J’étais devenue un objet, leur objet.
La bande dessinée comprend 10 chapitres, chacun consacré à une travailleuse ou un travailleur du sexe différent. Chapitre 1 : Vanessa - De l'enfant esseulée à la mère de famille nombreuse. Dans un appartement en banlieue, une femme observe sa voisine par le judas de sa porte palière et constate qu'elle fait entrer un homme chez elle. Elle décroche son téléphone et avertir l'office HLM. Vanessa est née il y a 48 ans, vivant dans un appartement avec sa famille dans la banlieue modeste d'une ville de province. Chapitre 2 : Amélia - De la vie subie à la vie choisie. Amélia arrive au boulot pour s'installer à son poste de téléopératrice. Un texto arrive sur son portable lui rappelant qu'elle doit 60.000 euros et que son correspondant ne la lâchera pas tant qu'elle n'aura pas remboursé. Amélia est née au Nigéria dans une famille très pauvre. Chapitre 3 : Mei - Des rizières de la Chine aux trottoirs de Belleville. Quelque part dans le quartier de Belleville à Paris, Mei emmène un client faire une passe dans un appartement. Une fois qu'il est parti, elle se fait choper sur le palier pour un autre homme qui exige du sexe gratuit. Elle ne peut qu'obtempérer au risque sinon qu'au moindre esclandre elle se fasse dénoncer par les voisins. Elle est née en Chine au début des années 1970, et sa famille travaillait durement dans la production de maïs.

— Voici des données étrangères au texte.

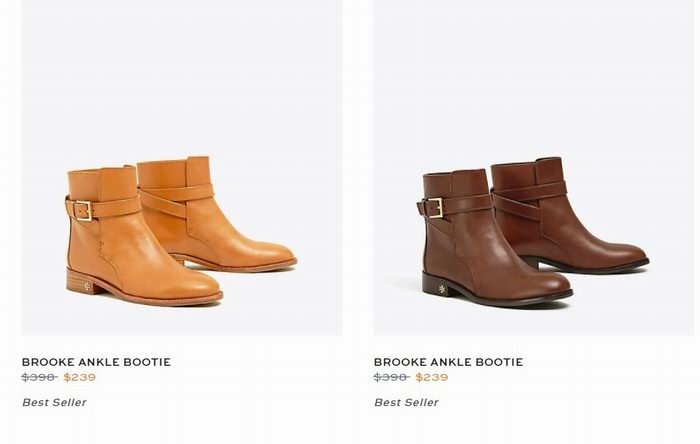Open the brown Brooke Ankle Bootie product photo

Chapitre 4 : Giorgia - Du petit garçon des rues à la femme engagée. Dans la nuit du 16 au 17 août 2018, au Bois de Boulogne, un client mécontent abat Vanesa, une transgenre, à bout portant. Une autre travailleuse du sexe en informe Giorgia. Celle-ci est née à Bogota en 1979, dans une famille recomposée. Petit garçon elle a rapidement pris conscience qu'elle avait été assignée à un genre qui n'était pas le sien. Chapitre 5 : Candice - Du malheur à la quête du bonheur. Candice regarde une déclaration d'Éric Ciotti à la télévision, enjoignant l'Aquarius à retourner sur les côtes libyennes. Elle est née au Nigéria il y a 25 ans, l'aînée de 3 frères et 4 sœurs. Elle n'a jamais vu d'amour entre ses parents. Chapitre 6 : Lauriane - De l'adolescente complexée à l'escort girl. Lauriane rentre chez elle dans son petit pavillon et trouve un bouquet de fleurs devant sa porte, avec un gentil mot d'un certain Jean-Louis. Elle se souvient de son enfance en pavillon dans une famille ordinaire, et de sa passion pour le sexe, développée à l'adolescence, de ses expérimentations diverses et sans tabou. Chapitre 7 : Emmy - Du petit garçon à la femme épanouie…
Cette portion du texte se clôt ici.